Remendados mis zapatos regresé a mi casa agradado por la amabilidad de este zapatero. En mis años de estudios secundarios, descubrí casualmente el aporte de los zapateros en el período denominado “cuestión social”, durante el primer cuarto del siglo XX, en Chile. Indagué más de este personaje y me informé que era descrito como una persona culta, gran lector y orador, destacado en sus alocuciones que tejían pensamiento y observación hilvanadas con mixturas de historias leídas o narraciones de hechos que nutrieron su imaginario e ideario político y social.

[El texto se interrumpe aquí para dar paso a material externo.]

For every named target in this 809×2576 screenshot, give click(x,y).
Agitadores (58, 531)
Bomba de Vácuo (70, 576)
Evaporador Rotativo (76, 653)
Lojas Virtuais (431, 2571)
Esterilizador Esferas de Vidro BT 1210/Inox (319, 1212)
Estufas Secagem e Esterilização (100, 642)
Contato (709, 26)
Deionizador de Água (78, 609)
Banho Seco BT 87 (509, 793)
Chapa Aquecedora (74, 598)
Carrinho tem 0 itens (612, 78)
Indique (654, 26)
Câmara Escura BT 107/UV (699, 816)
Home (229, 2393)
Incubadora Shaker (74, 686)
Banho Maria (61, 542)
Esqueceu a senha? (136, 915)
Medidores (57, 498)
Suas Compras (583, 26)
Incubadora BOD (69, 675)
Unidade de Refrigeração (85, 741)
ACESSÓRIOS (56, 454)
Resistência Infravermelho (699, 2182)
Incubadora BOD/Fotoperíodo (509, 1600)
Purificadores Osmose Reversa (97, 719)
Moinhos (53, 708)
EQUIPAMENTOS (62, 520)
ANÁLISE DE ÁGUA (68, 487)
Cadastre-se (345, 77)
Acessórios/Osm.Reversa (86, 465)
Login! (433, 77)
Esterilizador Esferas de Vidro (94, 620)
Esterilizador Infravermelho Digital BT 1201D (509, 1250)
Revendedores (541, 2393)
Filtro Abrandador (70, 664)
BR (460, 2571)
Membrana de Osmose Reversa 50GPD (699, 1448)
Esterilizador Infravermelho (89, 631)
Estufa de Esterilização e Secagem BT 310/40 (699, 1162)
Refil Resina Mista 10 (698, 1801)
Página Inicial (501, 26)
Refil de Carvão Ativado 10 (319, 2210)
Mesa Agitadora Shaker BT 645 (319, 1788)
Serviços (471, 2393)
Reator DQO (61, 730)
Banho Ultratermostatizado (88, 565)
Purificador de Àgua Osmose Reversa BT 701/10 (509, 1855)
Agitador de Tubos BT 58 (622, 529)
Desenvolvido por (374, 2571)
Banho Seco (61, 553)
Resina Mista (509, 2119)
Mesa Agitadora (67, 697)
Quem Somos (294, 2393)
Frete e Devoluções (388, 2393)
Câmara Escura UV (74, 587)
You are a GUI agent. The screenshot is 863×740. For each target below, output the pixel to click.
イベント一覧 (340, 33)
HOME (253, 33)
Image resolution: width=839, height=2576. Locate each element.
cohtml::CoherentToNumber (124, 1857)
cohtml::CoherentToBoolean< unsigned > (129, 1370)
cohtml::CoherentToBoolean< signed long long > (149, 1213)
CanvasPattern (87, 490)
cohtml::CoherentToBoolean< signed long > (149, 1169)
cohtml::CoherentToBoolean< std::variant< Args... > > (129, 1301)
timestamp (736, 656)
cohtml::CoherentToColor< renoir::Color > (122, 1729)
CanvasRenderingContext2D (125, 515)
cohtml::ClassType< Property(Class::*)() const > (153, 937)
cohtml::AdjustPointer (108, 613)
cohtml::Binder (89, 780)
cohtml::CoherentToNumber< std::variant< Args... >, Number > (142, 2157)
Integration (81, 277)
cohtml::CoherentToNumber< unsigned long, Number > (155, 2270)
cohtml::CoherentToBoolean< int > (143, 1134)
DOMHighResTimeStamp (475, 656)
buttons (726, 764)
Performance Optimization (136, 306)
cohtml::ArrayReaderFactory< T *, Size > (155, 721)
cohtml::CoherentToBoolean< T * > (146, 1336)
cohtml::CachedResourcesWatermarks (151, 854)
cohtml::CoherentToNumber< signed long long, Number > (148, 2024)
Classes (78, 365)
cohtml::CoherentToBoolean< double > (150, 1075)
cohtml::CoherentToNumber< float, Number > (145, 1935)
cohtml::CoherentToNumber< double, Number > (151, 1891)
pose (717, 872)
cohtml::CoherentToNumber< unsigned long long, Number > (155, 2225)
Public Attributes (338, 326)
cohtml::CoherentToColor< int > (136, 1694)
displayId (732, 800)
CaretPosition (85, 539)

Para los vecinos, confiable, responsable, amable; en ocasiones casi en el rol de sanadores o cuidadores de la mente y el alma, sensato en sus opiniones. Su taller siempre estaba ubicado en zonas estratégicas del barrio o territorio. El zapatero remendón entonces pasaba a ser una persona relevante para la comunidad; portavoz del pueblo llano, en opinión de algunos librepensadores, con frecuencia citados en noticias, relatos, fábulas e historias cosmopolitas, como fue el caso de Napoleón Gaillard, director de las barricadas de la Comuna de París, en 1871. En fin, el reclamo de campesinos liderados por Don Clota logró algo imprevisto para esa época. La familia propietaria de la hacienda resuelve adjudicarles títulos de dominio de sus tierras a los campesinos, sin distinción laboral; los apoyaron en su capacitación e incentivaron para que establecieran una cooperativa agraria. Fue el paso previo a la Reforma Agraria en Chile, en los años ’60.

Nota

1 Se refiere a Juana Ibarbourou, poeta uruguaya.